> [YOUR OBJECTIVE]: Write out each of the following lines word for word, changing nothing.

----------

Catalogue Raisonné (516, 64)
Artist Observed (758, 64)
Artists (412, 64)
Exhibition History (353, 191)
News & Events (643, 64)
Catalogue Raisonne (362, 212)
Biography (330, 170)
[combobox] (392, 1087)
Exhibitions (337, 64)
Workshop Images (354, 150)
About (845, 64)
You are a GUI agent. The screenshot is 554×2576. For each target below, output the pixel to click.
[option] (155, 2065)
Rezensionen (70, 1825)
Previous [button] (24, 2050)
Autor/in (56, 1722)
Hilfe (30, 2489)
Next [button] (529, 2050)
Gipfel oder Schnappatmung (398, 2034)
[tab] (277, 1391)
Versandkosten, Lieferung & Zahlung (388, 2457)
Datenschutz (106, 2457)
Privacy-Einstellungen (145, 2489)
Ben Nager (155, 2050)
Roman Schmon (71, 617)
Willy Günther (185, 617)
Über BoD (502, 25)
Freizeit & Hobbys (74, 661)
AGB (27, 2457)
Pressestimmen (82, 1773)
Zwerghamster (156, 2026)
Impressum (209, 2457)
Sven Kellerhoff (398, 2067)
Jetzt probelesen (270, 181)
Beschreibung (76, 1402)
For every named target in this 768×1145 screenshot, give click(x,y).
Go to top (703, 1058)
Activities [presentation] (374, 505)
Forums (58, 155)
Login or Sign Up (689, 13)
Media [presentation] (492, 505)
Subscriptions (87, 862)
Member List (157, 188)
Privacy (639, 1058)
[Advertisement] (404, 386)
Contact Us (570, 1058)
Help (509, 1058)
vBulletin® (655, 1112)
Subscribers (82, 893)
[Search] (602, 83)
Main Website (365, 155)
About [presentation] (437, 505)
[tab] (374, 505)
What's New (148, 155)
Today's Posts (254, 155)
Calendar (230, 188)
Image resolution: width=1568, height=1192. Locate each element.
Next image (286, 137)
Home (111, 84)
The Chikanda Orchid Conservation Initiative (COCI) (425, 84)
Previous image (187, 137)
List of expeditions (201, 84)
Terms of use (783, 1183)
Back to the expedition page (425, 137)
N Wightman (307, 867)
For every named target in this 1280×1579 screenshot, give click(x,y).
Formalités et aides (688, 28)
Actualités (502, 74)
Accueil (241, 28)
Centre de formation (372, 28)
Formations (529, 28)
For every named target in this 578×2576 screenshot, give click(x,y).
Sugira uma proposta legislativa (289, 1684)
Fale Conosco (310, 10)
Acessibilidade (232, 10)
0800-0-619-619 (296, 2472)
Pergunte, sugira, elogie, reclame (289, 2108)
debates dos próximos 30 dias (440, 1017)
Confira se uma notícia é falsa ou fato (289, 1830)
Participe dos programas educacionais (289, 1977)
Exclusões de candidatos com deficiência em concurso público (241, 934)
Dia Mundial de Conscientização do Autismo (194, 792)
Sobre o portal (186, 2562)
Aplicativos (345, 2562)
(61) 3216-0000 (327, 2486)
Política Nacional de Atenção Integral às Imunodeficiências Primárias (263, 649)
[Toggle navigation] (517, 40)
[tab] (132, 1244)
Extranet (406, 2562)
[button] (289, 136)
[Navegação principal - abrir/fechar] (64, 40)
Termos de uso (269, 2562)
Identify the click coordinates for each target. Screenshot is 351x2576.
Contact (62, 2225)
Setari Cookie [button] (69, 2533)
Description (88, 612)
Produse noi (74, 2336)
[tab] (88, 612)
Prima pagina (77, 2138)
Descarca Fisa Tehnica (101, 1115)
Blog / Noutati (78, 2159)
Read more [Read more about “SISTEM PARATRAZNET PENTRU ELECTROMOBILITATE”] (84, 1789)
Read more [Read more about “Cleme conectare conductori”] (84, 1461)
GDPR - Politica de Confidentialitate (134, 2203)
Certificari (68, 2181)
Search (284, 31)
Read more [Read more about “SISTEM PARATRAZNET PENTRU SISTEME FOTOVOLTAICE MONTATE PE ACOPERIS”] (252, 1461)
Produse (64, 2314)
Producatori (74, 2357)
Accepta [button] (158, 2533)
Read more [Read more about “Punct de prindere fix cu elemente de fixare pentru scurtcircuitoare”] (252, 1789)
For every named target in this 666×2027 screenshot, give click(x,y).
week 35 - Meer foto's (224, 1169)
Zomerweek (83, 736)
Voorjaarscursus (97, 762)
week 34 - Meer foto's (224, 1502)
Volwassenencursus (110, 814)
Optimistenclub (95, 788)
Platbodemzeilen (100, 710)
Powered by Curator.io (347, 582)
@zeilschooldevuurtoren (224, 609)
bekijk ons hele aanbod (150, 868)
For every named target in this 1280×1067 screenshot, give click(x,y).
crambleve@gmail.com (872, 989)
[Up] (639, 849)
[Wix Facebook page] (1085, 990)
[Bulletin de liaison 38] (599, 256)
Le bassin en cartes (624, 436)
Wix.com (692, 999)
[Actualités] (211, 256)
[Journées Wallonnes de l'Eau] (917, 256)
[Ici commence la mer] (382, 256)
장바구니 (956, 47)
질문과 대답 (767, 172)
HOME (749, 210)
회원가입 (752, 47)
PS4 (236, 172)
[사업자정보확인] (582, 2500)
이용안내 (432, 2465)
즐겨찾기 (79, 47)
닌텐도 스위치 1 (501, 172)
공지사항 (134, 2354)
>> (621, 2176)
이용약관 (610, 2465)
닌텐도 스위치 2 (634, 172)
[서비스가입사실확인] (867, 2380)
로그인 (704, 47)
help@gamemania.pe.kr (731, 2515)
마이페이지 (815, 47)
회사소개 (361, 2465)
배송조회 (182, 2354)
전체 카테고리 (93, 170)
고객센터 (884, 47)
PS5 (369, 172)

----------

> [WRITTEN REPLY]:
Catalogue Raisonné (516, 64)
Artist Observed (758, 64)
Artists (412, 64)
Exhibition History (353, 191)
News & Events (643, 64)
Catalogue Raisonne (362, 212)
Biography (330, 170)
[combobox] (392, 1087)
Exhibitions (337, 64)
Workshop Images (354, 150)
About (845, 64)
You are a GUI agent. The screenshot is 554×2576. For each target below, output the pixel to click.
[option] (155, 2065)
Rezensionen (70, 1825)
Previous [button] (24, 2050)
Autor/in (56, 1722)
Hilfe (30, 2489)
Next [button] (529, 2050)
Gipfel oder Schnappatmung (398, 2034)
[tab] (277, 1391)
Versandkosten, Lieferung & Zahlung (388, 2457)
Datenschutz (106, 2457)
Privacy-Einstellungen (145, 2489)
Ben Nager (155, 2050)
Roman Schmon (71, 617)
Willy Günther (185, 617)
Über BoD (502, 25)
Freizeit & Hobbys (74, 661)
AGB (27, 2457)
Pressestimmen (82, 1773)
Zwerghamster (156, 2026)
Impressum (209, 2457)
Sven Kellerhoff (398, 2067)
Jetzt probelesen (270, 181)
Beschreibung (76, 1402)
For every named target in this 768×1145 screenshot, give click(x,y).
Go to top (703, 1058)
Activities [presentation] (374, 505)
Forums (58, 155)
Login or Sign Up (689, 13)
Media [presentation] (492, 505)
Subscriptions (87, 862)
Member List (157, 188)
Privacy (639, 1058)
[Advertisement] (404, 386)
Contact Us (570, 1058)
Help (509, 1058)
vBulletin® (655, 1112)
Subscribers (82, 893)
[Search] (602, 83)
Main Website (365, 155)
About [presentation] (437, 505)
[tab] (374, 505)
What's New (148, 155)
Today's Posts (254, 155)
Calendar (230, 188)
Image resolution: width=1568, height=1192. Locate each element.
Next image (286, 137)
Home (111, 84)
The Chikanda Orchid Conservation Initiative (COCI) (425, 84)
Previous image (187, 137)
List of expeditions (201, 84)
Terms of use (783, 1183)
Back to the expedition page (425, 137)
N Wightman (307, 867)
For every named target in this 1280×1579 screenshot, give click(x,y).
Formalités et aides (688, 28)
Actualités (502, 74)
Accueil (241, 28)
Centre de formation (372, 28)
Formations (529, 28)
For every named target in this 578×2576 screenshot, give click(x,y).
Sugira uma proposta legislativa (289, 1684)
Fale Conosco (310, 10)
Acessibilidade (232, 10)
0800-0-619-619 (296, 2472)
Pergunte, sugira, elogie, reclame (289, 2108)
debates dos próximos 30 dias (440, 1017)
Confira se uma notícia é falsa ou fato (289, 1830)
Participe dos programas educacionais (289, 1977)
Exclusões de candidatos com deficiência em concurso público (241, 934)
Dia Mundial de Conscientização do Autismo (194, 792)
Sobre o portal (186, 2562)
Aplicativos (345, 2562)
(61) 3216-0000 (327, 2486)
Política Nacional de Atenção Integral às Imunodeficiências Primárias (263, 649)
[Toggle navigation] (517, 40)
[tab] (132, 1244)
Extranet (406, 2562)
[button] (289, 136)
[Navegação principal - abrir/fechar] (64, 40)
Termos de uso (269, 2562)
Identify the click coordinates for each target. Screenshot is 351x2576.
Contact (62, 2225)
Setari Cookie [button] (69, 2533)
Description (88, 612)
Produse noi (74, 2336)
[tab] (88, 612)
Prima pagina (77, 2138)
Descarca Fisa Tehnica (101, 1115)
Blog / Noutati (78, 2159)
Read more [Read more about “SISTEM PARATRAZNET PENTRU ELECTROMOBILITATE”] (84, 1789)
Read more [Read more about “Cleme conectare conductori”] (84, 1461)
GDPR - Politica de Confidentialitate (134, 2203)
Certificari (68, 2181)
Search (284, 31)
Read more [Read more about “SISTEM PARATRAZNET PENTRU SISTEME FOTOVOLTAICE MONTATE PE ACOPERIS”] (252, 1461)
Produse (64, 2314)
Producatori (74, 2357)
Accepta [button] (158, 2533)
Read more [Read more about “Punct de prindere fix cu elemente de fixare pentru scurtcircuitoare”] (252, 1789)
For every named target in this 666×2027 screenshot, give click(x,y).
week 35 - Meer foto's (224, 1169)
Zomerweek (83, 736)
Voorjaarscursus (97, 762)
week 34 - Meer foto's (224, 1502)
Volwassenencursus (110, 814)
Optimistenclub (95, 788)
Platbodemzeilen (100, 710)
Powered by Curator.io (347, 582)
@zeilschooldevuurtoren (224, 609)
bekijk ons hele aanbod (150, 868)
For every named target in this 1280×1067 screenshot, give click(x,y).
crambleve@gmail.com (872, 989)
[Up] (639, 849)
[Wix Facebook page] (1085, 990)
[Bulletin de liaison 38] (599, 256)
Le bassin en cartes (624, 436)
Wix.com (692, 999)
[Actualités] (211, 256)
[Journées Wallonnes de l'Eau] (917, 256)
[Ici commence la mer] (382, 256)
장바구니 (956, 47)
질문과 대답 (767, 172)
HOME (749, 210)
회원가입 (752, 47)
PS4 (236, 172)
[사업자정보확인] (582, 2500)
이용안내 (432, 2465)
즐겨찾기 (79, 47)
닌텐도 스위치 1 (501, 172)
공지사항 (134, 2354)
>> (621, 2176)
이용약관 (610, 2465)
닌텐도 스위치 2 (634, 172)
[서비스가입사실확인] (867, 2380)
로그인 (704, 47)
help@gamemania.pe.kr (731, 2515)
마이페이지 (815, 47)
회사소개 (361, 2465)
배송조회 (182, 2354)
전체 카테고리 (93, 170)
고객센터 (884, 47)
PS5 (369, 172)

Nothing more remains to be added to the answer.